- _Exercise directions_: In the listing below, output the lines from the line with "Given: Uncheck Force" to the line with "point(923,541)", both included, as a JSON list of strings with one string per line, leaving out blank lines.

****************************************

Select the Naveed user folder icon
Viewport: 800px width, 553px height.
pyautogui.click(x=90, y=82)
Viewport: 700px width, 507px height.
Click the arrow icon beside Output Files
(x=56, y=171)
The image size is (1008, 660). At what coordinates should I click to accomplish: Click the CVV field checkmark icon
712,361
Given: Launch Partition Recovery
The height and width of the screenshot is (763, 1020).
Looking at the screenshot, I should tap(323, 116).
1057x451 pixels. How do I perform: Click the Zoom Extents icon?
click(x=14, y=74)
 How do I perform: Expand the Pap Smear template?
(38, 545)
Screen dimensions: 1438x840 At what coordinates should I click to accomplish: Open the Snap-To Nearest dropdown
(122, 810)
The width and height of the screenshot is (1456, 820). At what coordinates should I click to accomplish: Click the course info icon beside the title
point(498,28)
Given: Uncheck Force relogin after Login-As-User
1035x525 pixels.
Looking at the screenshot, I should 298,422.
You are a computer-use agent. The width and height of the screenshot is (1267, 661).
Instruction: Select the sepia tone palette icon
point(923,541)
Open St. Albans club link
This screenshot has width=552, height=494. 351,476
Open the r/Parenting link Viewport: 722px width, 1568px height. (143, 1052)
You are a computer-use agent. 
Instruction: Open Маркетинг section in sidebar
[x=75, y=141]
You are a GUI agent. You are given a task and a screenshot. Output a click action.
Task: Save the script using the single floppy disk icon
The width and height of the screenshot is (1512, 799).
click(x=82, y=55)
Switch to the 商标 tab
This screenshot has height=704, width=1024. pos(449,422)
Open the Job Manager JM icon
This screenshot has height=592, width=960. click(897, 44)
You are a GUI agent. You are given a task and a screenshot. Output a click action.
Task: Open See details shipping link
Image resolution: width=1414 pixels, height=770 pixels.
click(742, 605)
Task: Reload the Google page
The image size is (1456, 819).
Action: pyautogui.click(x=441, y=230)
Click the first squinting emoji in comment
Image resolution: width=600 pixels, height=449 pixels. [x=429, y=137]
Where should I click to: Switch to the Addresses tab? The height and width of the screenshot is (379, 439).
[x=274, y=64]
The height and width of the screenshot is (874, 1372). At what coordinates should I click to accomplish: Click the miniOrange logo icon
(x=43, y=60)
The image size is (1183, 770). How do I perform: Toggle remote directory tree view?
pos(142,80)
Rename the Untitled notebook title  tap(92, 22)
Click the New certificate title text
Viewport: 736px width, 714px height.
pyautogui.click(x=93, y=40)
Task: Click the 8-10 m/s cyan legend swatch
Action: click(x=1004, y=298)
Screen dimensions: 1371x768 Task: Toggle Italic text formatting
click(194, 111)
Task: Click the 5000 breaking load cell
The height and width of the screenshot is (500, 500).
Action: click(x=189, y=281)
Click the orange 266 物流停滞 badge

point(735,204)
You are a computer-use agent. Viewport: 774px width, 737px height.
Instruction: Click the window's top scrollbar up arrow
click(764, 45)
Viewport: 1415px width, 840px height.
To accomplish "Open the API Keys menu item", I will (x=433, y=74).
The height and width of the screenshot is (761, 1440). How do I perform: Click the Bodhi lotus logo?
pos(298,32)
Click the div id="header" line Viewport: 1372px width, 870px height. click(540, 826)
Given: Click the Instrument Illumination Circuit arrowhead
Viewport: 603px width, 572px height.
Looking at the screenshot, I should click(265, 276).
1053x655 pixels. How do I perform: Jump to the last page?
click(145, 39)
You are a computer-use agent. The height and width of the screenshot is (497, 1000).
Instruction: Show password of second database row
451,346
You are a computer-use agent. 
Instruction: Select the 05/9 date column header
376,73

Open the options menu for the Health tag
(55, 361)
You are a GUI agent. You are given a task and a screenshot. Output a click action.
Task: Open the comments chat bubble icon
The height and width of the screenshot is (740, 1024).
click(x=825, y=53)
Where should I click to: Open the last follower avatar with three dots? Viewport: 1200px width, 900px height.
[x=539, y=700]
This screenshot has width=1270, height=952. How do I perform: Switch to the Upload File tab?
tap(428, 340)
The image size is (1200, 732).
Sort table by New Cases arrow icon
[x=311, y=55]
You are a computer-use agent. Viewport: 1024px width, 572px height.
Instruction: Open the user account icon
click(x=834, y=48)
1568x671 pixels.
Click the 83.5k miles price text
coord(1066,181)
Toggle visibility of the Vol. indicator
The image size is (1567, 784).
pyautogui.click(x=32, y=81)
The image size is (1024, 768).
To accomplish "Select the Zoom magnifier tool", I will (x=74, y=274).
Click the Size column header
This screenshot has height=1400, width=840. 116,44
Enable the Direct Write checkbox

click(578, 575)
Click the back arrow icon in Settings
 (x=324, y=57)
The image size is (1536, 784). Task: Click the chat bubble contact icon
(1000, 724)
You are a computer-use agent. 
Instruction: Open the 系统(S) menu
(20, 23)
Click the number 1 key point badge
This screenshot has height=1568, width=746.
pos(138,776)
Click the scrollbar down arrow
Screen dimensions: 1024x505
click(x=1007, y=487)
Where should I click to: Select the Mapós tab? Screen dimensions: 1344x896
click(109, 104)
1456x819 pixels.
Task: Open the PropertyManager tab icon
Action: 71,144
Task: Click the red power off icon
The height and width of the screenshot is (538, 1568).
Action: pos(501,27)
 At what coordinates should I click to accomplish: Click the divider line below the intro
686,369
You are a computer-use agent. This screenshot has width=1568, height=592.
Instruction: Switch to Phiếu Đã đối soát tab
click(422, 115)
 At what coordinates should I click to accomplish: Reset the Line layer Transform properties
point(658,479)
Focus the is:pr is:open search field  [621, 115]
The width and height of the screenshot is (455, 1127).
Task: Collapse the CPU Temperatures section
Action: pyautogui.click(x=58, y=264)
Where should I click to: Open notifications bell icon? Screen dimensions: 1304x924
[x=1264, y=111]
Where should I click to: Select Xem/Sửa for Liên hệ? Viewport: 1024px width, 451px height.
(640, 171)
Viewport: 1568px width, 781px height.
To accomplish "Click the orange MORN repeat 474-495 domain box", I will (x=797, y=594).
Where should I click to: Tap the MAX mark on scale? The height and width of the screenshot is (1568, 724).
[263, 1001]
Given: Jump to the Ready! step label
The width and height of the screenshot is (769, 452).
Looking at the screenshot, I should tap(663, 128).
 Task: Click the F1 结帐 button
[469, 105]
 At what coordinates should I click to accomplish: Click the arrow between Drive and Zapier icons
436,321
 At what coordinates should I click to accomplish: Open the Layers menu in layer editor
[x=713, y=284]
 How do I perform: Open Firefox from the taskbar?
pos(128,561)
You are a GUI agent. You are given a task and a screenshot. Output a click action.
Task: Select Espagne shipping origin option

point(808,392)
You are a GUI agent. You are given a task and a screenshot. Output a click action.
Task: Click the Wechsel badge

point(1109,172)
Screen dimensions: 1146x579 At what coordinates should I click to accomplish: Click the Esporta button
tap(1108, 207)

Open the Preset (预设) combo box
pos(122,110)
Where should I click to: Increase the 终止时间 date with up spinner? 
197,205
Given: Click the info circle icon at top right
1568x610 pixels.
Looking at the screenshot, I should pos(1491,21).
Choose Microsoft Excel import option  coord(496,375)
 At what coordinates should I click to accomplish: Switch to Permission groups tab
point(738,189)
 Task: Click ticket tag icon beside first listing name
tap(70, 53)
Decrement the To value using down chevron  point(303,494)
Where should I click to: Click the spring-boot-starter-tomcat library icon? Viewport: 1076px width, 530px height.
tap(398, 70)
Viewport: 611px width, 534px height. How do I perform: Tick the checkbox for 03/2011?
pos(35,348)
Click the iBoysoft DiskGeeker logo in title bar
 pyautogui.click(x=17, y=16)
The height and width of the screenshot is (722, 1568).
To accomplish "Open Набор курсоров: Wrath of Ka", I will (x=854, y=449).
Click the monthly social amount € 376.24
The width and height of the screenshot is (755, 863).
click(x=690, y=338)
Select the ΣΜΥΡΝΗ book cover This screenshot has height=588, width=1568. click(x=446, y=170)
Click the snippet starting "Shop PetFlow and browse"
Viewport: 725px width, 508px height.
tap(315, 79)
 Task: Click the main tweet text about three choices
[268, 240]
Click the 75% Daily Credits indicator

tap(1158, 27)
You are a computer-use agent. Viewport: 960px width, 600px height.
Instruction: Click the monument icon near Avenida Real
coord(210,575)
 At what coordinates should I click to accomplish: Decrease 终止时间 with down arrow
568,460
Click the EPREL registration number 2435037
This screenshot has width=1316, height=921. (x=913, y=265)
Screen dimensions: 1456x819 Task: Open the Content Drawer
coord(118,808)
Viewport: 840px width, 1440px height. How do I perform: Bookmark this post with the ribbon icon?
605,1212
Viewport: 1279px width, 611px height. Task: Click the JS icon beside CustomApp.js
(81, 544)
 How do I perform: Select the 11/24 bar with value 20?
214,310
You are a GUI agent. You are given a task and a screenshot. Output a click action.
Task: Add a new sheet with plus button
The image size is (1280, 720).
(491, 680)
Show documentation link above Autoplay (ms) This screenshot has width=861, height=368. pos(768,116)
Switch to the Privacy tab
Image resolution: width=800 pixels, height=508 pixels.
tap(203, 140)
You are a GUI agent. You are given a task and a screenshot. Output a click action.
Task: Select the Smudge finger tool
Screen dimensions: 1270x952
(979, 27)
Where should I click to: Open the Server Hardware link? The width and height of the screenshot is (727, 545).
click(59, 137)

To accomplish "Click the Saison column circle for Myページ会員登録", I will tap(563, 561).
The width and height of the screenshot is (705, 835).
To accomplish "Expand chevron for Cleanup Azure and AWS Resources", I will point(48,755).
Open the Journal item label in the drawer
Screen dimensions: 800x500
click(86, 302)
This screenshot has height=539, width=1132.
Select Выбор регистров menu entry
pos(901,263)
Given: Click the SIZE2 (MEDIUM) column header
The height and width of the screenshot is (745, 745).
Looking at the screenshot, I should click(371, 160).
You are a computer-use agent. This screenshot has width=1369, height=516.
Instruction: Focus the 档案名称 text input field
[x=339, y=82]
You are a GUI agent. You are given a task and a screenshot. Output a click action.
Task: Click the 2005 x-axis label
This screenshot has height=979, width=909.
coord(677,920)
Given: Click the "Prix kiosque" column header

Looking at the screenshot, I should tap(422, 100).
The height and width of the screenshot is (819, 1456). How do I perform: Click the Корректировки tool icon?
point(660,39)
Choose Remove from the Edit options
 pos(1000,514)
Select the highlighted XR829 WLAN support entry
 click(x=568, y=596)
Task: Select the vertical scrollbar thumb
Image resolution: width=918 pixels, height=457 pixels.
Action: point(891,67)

****************************************

- _Reply to the task_:
[
  "Given: Uncheck Force relogin after Login-As-User",
  "1035x525 pixels.",
  "Looking at the screenshot, I should 298,422.",
  "You are a computer-use agent. The width and height of the screenshot is (1267, 661).",
  "Instruction: Select the sepia tone palette icon",
  "point(923,541)"
]